** Passage to read **

####################

Consider, for example, the fears expressed in the early post-war era that copper would soon be in short supply.  Copper was the life-blood of the world’s communication system, essential to linking together humanity throughout the world.  Extrapolations suggested problems and copper prices escalated accordingly.  The result?  New sources of copper in Africa, South America, and even the United States and Canada, were found.  That concern, however, also prompted others to review new technologies, an effort that produced today’s rapidly expanding fiber optics links.

 

Such changes would be viewed as miraculous if not now commonplace in the industrialized, and predominantly capitalistic, nations of the world.  Data assembled by Lynn Scarlett of the Reason Foundation noted that a system requiring, say, 1,000 tons of copper can be replaced by as little as 25 kilograms of silicon, the basic component of sand.  Moreover, the fiber-optics system has the ability to carry over 1,000 times the information of the older copper wire.  Such rapid increases in communication technology are also providing for the displacement of oil as electronic communication reduces the need to travel and commute.  The rising fad of telecommuting was not dreamed up by some utopian environmental planner, but was rather a natural outgrowth of market processes.

####################

** To do **
a. In the passage on copper and fiber optics, revise the part that opens with the words containing "Such changes would" and closes with "of market processes.", putting "glass" in place of "silicon".
b. According to the passage on copper and fiber optics, how much more information can a fiber-optics system carry than the older copper wire?
c. Carry on the passage on copper and fiber optics from the point where it stops.
The lines here have no connection to the passage on copper and fiber optics.

** Data provided **
####################

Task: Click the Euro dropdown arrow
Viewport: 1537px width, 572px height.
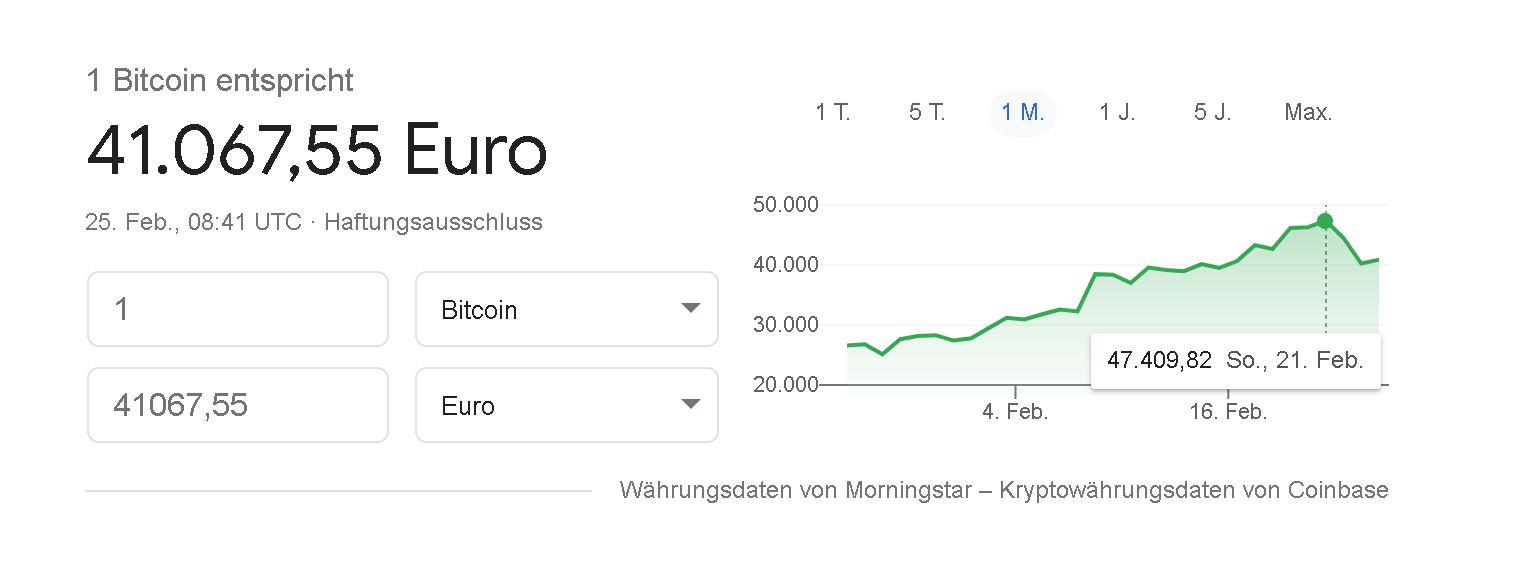Action: (690, 404)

####################

** Expected outputs **
a.
Such changes would be viewed as miraculous if not now commonplace in the industrialized, and predominantly capitalistic, nations of the world.  Data assembled by Lynn Scarlett of the Reason Foundation noted that a system requiring, say, 1,000 tons of copper can be replaced by as little as 25 kilograms of glass, the basic component of sand.  Moreover, the fiber-optics system has the ability to carry over 1,000 times the information of the older copper wire.  Such rapid increases in communication technology are also providing for the displacement of oil as electronic communication reduces the need to travel and commute.  The rising fad of telecommuting was not dreamed up by some utopian environmental planner, but was rather a natural outgrowth of market processes.

b. Over 1,000 times as much.

c.
 

It is essential to understand that physical resources are, in and of themselves, largely irrelevant.  It is the interaction of man and science that creates resources: Sand and knowledge become   fiber optics.  Humanity and its institutions determine whether we eat or die.  The increase of political control over physical resources and new technologies only increases the likelihood of famine.

 

Intergenerational Equity

 

Capitalism is ultimately attacked on grounds of unsustainability for its purported failure to safeguard the needs of future generations.  Without political intervention, it is argued, capitalists would leave a barren globe for their children.  Thus, it is concluded, intergenerational equity demands that politics intervene.  But are these criticisms valid?

 

Capitalists care about the future because they care about today’s bottom line.  Market economies have created major institutions—bond and stock markets, for example—which respond to changes in operating policies that impact future values.  A firm that misuses capital or lowers quality standards, a pet store that mistreats its stock, a mine that reduces maintenance, a farmer that permits erosion—all will find the value of their capital assets falling.  Highly specialized researchers expend vast efforts ferreting out changes in  management practices that might affect future values; investment houses pay future-analysts very well indeed to examine such questions.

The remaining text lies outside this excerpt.